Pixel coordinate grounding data
»»

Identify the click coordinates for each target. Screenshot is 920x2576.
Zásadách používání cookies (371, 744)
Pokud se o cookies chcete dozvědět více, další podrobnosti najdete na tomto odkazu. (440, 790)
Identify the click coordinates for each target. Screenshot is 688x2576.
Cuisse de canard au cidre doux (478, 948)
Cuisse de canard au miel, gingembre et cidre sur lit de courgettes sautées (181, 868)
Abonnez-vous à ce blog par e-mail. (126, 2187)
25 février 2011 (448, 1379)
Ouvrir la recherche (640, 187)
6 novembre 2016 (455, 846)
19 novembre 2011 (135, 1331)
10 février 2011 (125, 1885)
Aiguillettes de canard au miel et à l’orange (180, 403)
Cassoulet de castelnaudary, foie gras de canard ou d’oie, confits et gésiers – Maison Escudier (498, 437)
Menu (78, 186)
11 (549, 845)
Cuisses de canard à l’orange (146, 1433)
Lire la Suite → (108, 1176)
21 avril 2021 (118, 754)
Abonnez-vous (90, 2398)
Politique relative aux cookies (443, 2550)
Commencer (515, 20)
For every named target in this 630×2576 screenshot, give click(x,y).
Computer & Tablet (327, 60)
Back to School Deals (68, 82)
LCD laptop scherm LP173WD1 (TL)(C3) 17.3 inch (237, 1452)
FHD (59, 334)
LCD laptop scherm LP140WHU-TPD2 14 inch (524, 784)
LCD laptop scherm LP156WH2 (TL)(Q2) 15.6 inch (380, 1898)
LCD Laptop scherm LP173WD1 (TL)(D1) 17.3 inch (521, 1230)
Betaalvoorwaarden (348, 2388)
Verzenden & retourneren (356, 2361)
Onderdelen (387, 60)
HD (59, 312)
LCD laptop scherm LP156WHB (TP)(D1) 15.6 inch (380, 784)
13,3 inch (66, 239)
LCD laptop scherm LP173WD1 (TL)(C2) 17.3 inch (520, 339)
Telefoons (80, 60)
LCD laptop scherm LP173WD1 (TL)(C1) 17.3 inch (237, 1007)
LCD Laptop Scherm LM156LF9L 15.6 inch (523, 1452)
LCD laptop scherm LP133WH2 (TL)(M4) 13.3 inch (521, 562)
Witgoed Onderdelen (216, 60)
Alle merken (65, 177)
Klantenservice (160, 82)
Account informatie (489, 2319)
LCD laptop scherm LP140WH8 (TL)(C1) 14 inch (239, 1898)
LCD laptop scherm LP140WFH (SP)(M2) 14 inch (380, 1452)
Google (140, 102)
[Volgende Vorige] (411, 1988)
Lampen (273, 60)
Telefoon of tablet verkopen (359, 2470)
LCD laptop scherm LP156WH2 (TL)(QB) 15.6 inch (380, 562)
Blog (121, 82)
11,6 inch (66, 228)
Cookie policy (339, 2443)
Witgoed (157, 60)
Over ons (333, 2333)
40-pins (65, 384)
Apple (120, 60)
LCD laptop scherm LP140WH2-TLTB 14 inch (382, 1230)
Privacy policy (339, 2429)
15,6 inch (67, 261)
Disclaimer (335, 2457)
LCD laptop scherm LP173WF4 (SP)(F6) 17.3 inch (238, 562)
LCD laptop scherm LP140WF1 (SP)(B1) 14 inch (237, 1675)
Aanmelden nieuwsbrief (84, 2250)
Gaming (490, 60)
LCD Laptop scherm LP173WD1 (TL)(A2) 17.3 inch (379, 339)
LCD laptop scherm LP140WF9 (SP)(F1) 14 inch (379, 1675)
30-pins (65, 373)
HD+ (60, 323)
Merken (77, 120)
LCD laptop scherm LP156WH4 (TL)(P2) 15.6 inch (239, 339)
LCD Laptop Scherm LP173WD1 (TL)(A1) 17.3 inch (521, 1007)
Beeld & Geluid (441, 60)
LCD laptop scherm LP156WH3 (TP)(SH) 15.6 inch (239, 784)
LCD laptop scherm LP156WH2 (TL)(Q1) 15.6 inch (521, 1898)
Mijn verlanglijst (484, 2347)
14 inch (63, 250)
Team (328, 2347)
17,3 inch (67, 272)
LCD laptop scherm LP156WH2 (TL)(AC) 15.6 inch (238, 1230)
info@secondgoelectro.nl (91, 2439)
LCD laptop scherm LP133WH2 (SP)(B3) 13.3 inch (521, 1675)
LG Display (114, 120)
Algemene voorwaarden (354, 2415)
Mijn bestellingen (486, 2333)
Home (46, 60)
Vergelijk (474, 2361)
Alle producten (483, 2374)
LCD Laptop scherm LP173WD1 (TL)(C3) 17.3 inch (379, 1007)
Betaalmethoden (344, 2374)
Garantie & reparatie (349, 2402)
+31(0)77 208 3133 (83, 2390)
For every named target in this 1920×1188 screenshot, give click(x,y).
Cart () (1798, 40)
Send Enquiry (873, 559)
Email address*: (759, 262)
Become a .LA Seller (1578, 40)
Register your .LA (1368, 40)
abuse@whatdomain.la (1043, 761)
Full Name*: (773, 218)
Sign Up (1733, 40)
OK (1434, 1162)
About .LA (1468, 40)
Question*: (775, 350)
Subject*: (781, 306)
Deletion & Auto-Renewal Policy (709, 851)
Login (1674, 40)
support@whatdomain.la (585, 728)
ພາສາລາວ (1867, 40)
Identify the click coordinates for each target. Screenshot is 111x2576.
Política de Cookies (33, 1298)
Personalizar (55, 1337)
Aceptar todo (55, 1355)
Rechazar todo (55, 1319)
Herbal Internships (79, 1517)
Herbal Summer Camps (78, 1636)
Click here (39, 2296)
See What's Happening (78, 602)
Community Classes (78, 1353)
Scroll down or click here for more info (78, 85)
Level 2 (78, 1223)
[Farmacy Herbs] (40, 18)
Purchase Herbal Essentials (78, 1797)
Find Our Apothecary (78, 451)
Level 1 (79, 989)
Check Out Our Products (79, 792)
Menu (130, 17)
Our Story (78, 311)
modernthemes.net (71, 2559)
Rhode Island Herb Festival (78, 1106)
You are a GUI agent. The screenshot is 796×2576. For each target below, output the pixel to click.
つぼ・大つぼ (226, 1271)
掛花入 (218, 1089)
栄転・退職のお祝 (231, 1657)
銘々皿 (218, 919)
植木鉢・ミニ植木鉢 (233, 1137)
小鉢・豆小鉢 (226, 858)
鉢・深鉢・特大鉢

««

● **Activity**
Among the lines above, which ones hold the string "give"? Show them.

● **Answer section**
For every named target in this 630×2576 screenshot, give click(x,y).
For every named target in this 1920×1188 screenshot, give click(x,y).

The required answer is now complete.